There are two spots on the ATP radar this week as Alexander Zverev and Dominic Thiem took an early start for their Asian bids. The 20-year-old Zverev got his grip on his first win at Shenzhen Open edging Steve Darcis of Belgium at the end of a high-quality match that came in the vicinity of the three-hours-of-play landmark.

Another Atp 250 event is being held in Chengdu, and it had Dominic Thiem as the first seed of Men's singles contest. The 24-year-old Austrian tennis star was stunned by Guido Pella in round 16. Although the level of expectations has been quite high around these two young players, they tend to underperform when the pressure mounts on their shoulders.

● **Supplied information**:
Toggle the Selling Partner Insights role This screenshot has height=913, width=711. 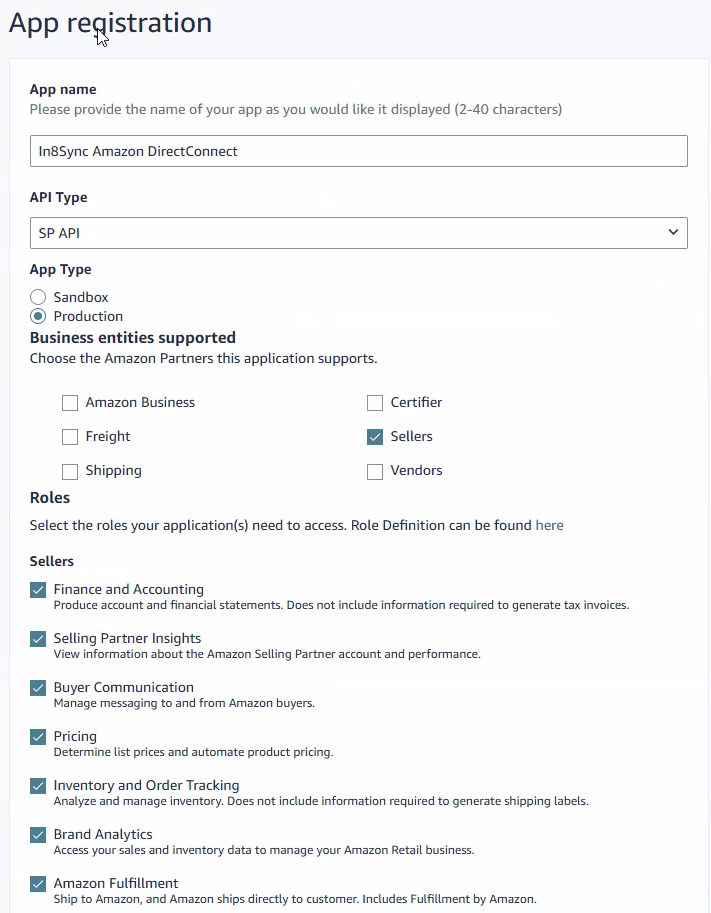point(38,639)
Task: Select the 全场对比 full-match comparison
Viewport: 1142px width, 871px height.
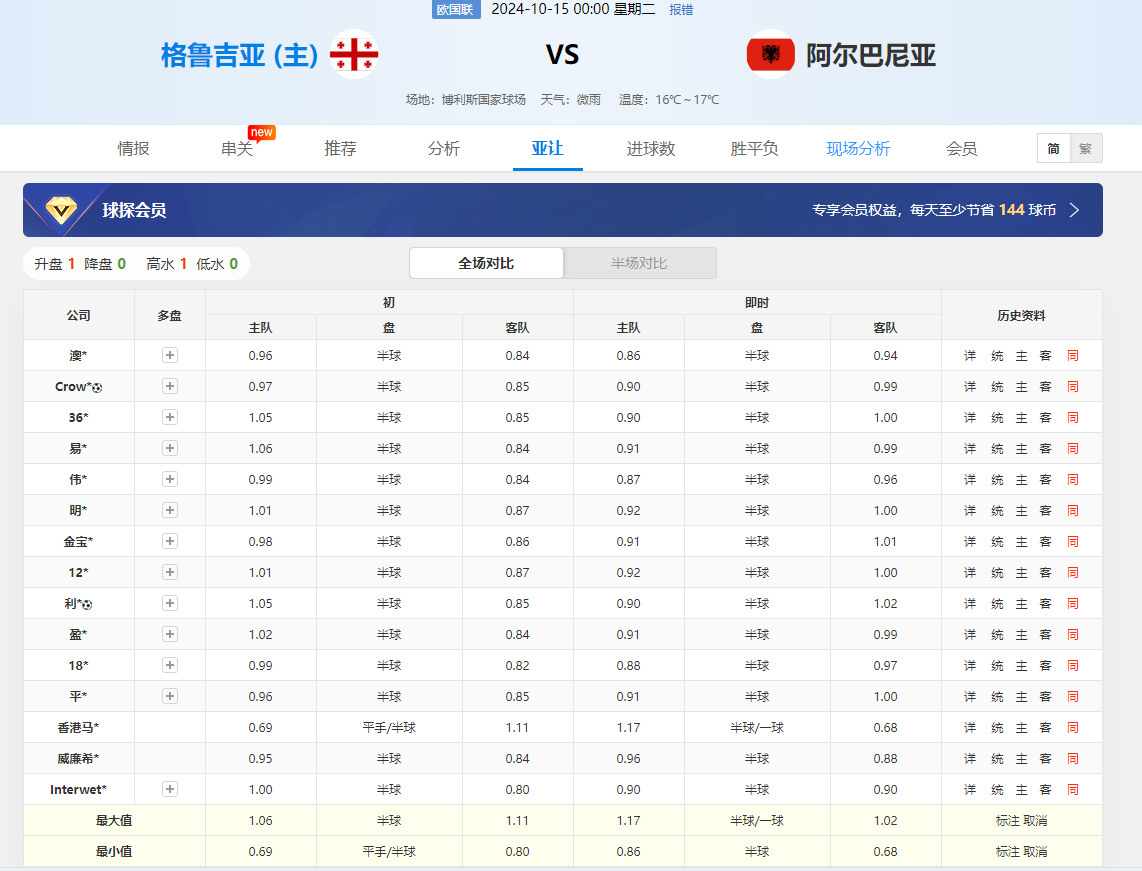Action: 486,263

● **Task goal**: Please write a continuation of the tennis report on Zverev and Thiem's Asian tournaments, starting right after its last sentence.

● **Final result**:
Thiem not ready to dominate a hard court match while Zverev had to dig deeper than initially thought

Back in the spring, as the clay court swing was unfolding on European soil, Dominic Thiem stood up as the only one capable of stopping Rafael Nadal. Practically, he ended up the session as the second best clay court player. But those numbers, including two finals in Madrid and Barcelona, were not enough to propel him through the summer. As in 2016, he went on a downward spiral unable to control his own destiny.

Today's match might have been a single accident, but some recent outcomes revealed a lack of stability on the Austrian side. The recently ended 2017 US Open saw him with a great chance to dig deep at Flushing Meadows. That clash over Juan Martin del Potro should have been the breakthrough in terms of hard court performance.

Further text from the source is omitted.